Les Sisters of Mercy. Groupe cultissime aux origines du mouvement Goth. Un phénomène du passé. Qui passait pour la première fois en france depuis leurs débuts, il y a 25 ans.
Vu ce que j'ai pu en ecouter et danser dessus dans les boites rock/Metal beaucoup plus jeune, je ne pouvais que faire le déplacement dans la capitale pour voir à quoi ca pouvait ressembler sur scène, ne serait ce que pour dire que j'y étais, espérant secrètement que ça ferait vibrer et gigoter toute la fosse du Zénith, même si je me doutais bien que ca ne serait pas fabulissime.
Surtout depuis que Laurent m'avait fait un petit compte rendu du concert de New York...
Comme on buvait des coups dans Paris depuis quelques heures, on fut un peu à la bourre pour voir le premier groupe, inconnu de ma part, et franchement ca ne nous a pas perturbés plus que ça avec mes nombreux compagnons... Nous rentrons donc dans un zénith trés bien garni, papotant à droite à gauche, et matant quelques dégaines bien sympas. Après un moment les lumières s'eteignent, une intro retentit....Et trois gus s'avancent devant nous. Franchement, je ne descends pas les groupes d'habitude, je ne déverse pas de fiel, même si je n'apprécie pas je relève des points positifs... Mais là, je ne vais pas me gêner pour dire que le concert unique des Sisters en France fut un gros FOUTAGE DE GUEULE !! Une HONTE ! Non mais sérieux, ca rime à quoi un tel concert merdique ?
J'essaye de mesurer mes propos, mais une telle déception, même si je ne m'attendais à un live moyen, ca mérite la vérité ! Peut être pas la vérité universelle, mais une vérité partagée par plusieurs personnes dans la salle, et même lors de la soirée goth qui a suivi ! Ben oui, je me suis dit que c'était peut etre moi qui avait mal interprété la chose, alors j'ai demandé à des gens au hasard dans le zénith et ailleurs s'ils trouvaient ça bien... Et, que ce soit des fans de l'époque, ou de simples curieux amateurs, les avis se rejoignaient souvent dans le négatif... D'ailleurs, entre les titres, ça n'applaudissait pas à l'unisson.

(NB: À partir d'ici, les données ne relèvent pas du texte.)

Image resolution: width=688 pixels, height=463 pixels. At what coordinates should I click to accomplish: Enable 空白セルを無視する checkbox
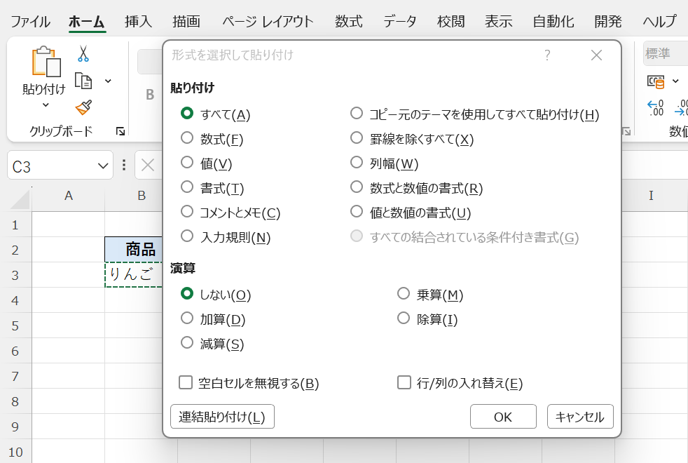coord(186,382)
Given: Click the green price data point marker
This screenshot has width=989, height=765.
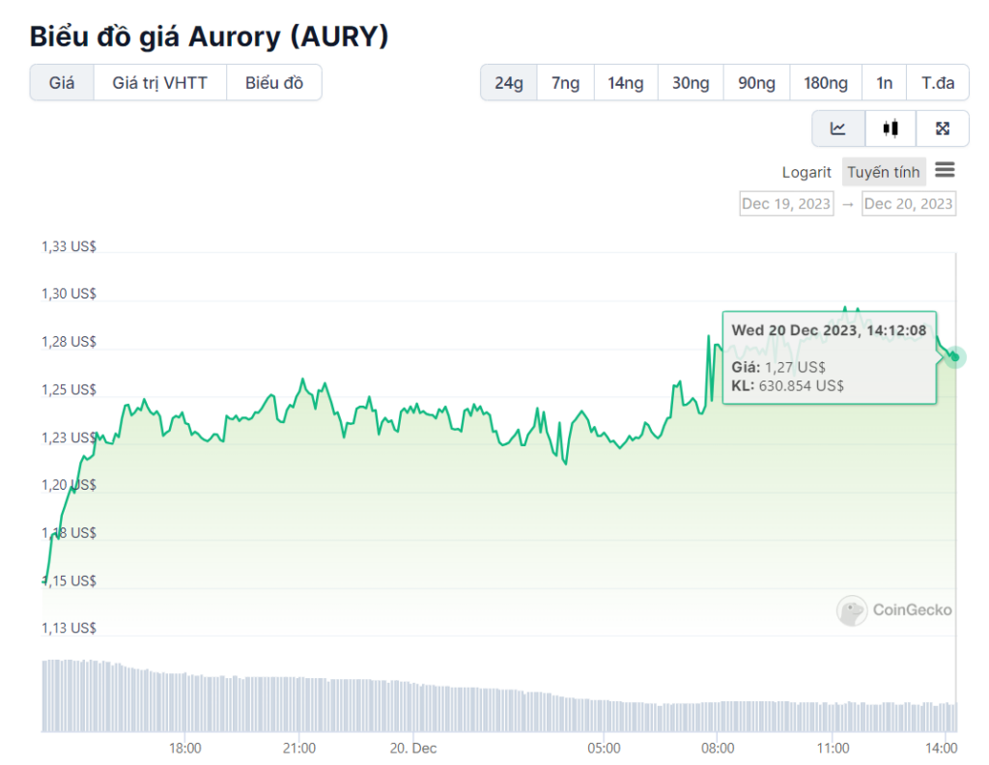Looking at the screenshot, I should point(955,357).
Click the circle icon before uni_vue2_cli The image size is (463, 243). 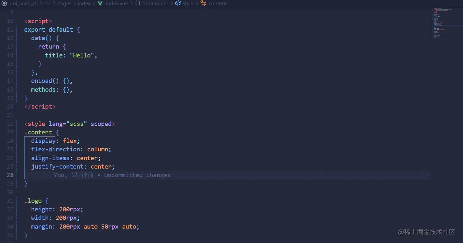click(5, 4)
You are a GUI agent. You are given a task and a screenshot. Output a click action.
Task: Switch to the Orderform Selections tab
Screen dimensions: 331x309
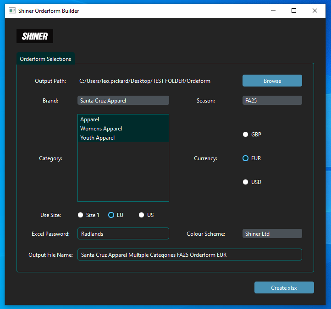pos(45,59)
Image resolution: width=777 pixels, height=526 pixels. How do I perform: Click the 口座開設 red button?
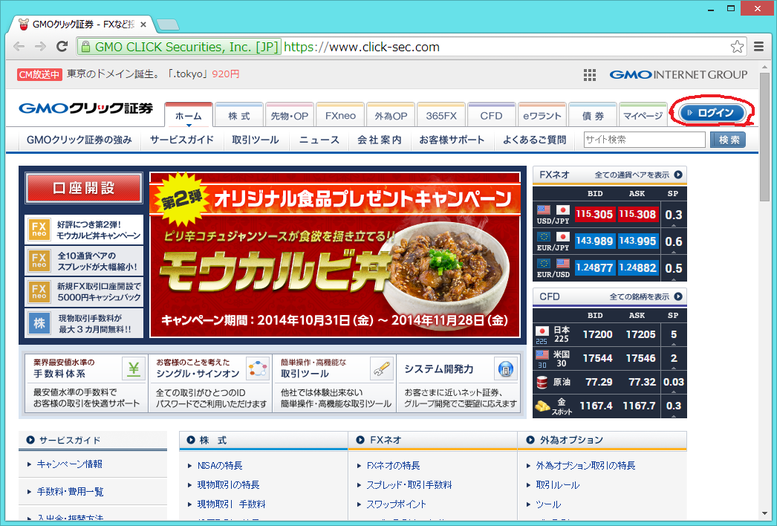point(83,188)
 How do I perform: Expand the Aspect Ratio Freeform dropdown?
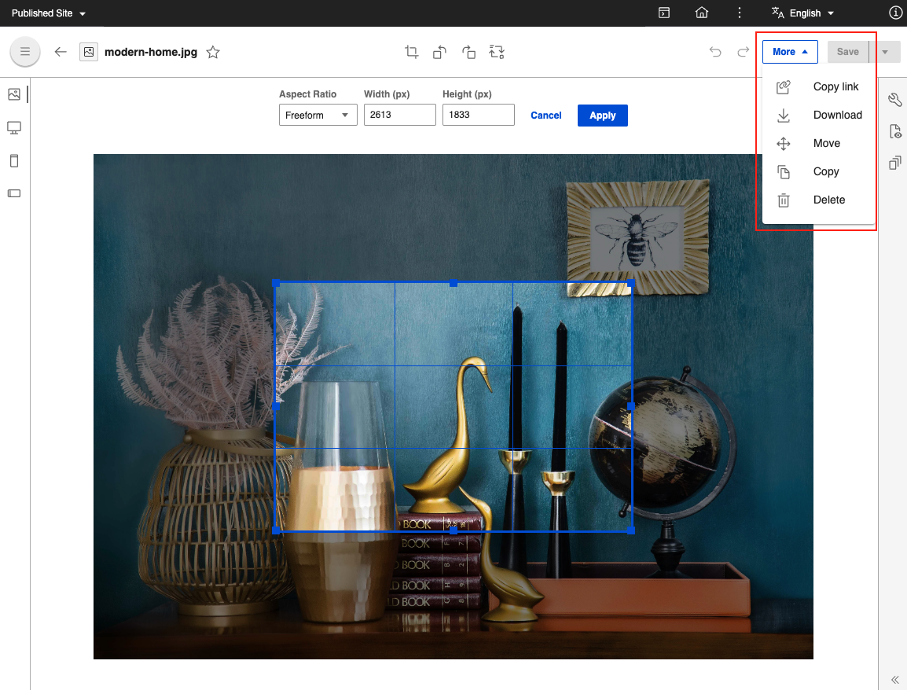(x=318, y=116)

C'etait même tres timide lors des premières chansons... Et même vers la fin, c'etait loin d'être l'unanimité dans les vivats... Pour un tel concert unique, c'aurait pourtant dû tout fracasser.
Alors pourquoi est ce que je n'ai aucune pitié avec eux, alors que je n'aime pas enfoncer un combo ? Parce que pendant toute la (courte) prestation, on a surtout vu de la fumée sur la scène. Des fumigènes omniprésents qui empéchaient carrément de voir les membres par moments. Remarquez, pour ce qu'il y avait à voir... Deux gratteux de chaque côté, le chanteur rasé au centre. Et c'est tout. Ah non, y avait aussi un mec derrière un clavier et des machines en retrait. Sans oublier le super décor minimaliste fait de tubulures genre echafaudage de chantier. Pas de section rythmique, juste de grosses basses et infra-basses sortant de machines programmées, qui bouffaient tout l'espace sonore !! On entendait les guitares que par intermittence, et encore pas sur tous les titres. J'ai eu beau changer d'endroit (fosse, haut des escaliers dans les gradins), le son etait un magma de basses... On comprenait que dalle à ce que chantait le monsieur caché derrière ses lunettes, et j'avais du mal à reconnaitre plusieurs titres, alors que même si je n'ai pas toute la disco, j'ai quelques cds et best of... Le top fut atteint lors du bref rappel : le beat de "Temple of love" résonne... deux ou trois couplets, le refrain, fin du morceau, le groupe se barre et les lumières se rallument. Le tout en même pas cinq minutes, alors que le titre en fait presque huit à lui seul. Ridicule. Et je parle pas de tous les indispensables manquants, à moins bien sûr qu'ils n'aient été joués dans une bouillie sonore inaudible.
Je pensais voir un vrai groupe de rock gothique qui allait bouger son monde, j'ai eu droit à un trés mauvais Prodigy ( (c) Laurent).
Comment on peut se foutre de la gueule du public comme ça ? Y avait toutes les générations représentées, et je pense que pour beaucoup ce concert unique le restera. Pas pour la performance minable malheureusement. J'en ai assez dit, pas la peine de baver plus, ceux qui y étaient se sont faits leur opinion, les autres n'ont pas de regrets à avoir, si ce n'est d'avoir manquer un des pires concerts du demi-siècle passé.